Dataset entries
=== Section Start ===
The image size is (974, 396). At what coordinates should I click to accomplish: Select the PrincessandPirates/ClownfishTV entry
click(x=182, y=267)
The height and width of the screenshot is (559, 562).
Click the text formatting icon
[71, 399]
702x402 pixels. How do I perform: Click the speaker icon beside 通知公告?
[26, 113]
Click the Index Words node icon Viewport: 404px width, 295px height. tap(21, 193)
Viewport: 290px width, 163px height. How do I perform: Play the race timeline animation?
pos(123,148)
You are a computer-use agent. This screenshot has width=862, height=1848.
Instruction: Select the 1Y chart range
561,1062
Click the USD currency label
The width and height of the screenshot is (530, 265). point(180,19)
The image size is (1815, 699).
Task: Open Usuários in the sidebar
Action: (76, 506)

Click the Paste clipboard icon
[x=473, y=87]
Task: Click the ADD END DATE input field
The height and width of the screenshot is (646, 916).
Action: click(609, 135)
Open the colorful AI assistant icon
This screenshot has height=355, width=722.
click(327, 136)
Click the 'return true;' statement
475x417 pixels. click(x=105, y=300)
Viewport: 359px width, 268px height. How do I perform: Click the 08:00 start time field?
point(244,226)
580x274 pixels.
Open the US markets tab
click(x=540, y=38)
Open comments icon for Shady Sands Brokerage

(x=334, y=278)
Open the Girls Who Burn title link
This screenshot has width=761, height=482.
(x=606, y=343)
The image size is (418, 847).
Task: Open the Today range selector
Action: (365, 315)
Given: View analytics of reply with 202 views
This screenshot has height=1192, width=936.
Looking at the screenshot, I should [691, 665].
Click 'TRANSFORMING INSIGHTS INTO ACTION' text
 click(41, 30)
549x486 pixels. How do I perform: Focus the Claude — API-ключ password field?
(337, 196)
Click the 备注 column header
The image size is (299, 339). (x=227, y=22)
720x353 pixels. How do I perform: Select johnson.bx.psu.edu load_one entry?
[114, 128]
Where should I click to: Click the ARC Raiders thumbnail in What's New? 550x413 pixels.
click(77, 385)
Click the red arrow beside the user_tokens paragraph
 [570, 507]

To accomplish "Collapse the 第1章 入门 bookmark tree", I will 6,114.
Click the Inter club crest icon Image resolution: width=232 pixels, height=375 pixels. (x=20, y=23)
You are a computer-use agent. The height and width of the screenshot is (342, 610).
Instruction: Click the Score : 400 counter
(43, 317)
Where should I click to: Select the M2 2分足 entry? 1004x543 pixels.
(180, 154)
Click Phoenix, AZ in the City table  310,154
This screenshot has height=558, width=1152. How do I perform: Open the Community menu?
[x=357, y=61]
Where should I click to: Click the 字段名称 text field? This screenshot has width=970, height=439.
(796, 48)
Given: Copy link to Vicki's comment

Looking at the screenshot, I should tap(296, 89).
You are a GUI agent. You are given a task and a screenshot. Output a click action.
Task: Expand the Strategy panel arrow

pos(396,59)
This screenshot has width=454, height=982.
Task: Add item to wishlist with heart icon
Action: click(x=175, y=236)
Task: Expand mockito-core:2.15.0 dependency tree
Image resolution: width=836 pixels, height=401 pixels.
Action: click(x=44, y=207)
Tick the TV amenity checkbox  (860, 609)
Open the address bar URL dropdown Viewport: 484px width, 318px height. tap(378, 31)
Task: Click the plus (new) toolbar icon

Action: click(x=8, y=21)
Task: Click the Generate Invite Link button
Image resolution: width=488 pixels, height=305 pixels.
=== Section End ===
The problem: Find and copy every line in the entries above where the string "tree" occurs.

Output below:
To accomplish "Collapse the 第1章 入门 bookmark tree", I will 6,114.
Task: Expand mockito-core:2.15.0 dependency tree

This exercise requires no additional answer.